A parallel algorithm for iterating partitions of a finite set into subsets of a given cardinality

Abstract

The article describes an iterative algorithm for searching partitions of a finite set consisting of distinguishable elements into subsets of a given cardinality. The cardinalities of some subsets may be the same. The entire algorithm consists of two independent algorithms. The first algorithm for each element of the original set determines the cardinality of the subset that it will fall into when partitioning. To do this, subsets of the same cardinality are united into composite subsets. The elements of the original set are distributed among composite subsets. An index array is created to describe partitions. This array of indexes indicates which composite subset each element falls into. The length of the index array is equal to the cardinality of the original set. Each composite subset has its own index in the index array. Iterating over partitions of the original set into composite subsets is reduced to iterating over all index permutations in the index array. The second algorithm distributes elements within each composite subset over subsets of equal cardinalities. For each composite subset, an index array is created that describes which subset each element of the composite subset falls into. Iterating over all partitions of a composite subset over equally powerful subsets is reduced to iterating over-index permutations.
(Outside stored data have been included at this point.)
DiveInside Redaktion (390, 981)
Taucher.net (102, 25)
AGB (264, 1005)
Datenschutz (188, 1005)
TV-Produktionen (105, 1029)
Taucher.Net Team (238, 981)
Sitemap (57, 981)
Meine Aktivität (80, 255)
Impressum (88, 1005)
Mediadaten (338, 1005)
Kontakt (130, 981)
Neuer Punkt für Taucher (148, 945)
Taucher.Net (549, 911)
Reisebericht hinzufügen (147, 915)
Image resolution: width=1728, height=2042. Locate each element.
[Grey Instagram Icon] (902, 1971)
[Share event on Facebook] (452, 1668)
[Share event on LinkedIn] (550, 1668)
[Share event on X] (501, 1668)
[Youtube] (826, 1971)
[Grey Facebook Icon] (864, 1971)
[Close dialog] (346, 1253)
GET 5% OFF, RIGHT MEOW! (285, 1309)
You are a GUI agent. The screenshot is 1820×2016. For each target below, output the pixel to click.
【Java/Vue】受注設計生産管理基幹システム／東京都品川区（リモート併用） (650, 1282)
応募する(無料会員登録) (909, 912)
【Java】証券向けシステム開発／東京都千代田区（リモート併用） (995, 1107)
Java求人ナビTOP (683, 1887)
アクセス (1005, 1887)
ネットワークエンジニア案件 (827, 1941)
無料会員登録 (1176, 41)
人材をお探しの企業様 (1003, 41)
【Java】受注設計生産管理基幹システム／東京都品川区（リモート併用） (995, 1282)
Permutations must meet the following condition: the index value must not exceed the ordinal number of its place in the permutation. This avoids generating the same permutations. Permutations of all index arrays are iterated in lexicographic order. This construction of the algorithm allows to split the entire search into independent parts and use parallel calculations. An example is considered that shows the consistency of the algorithm and the acceleration of obtaining the result when using parallel calculations.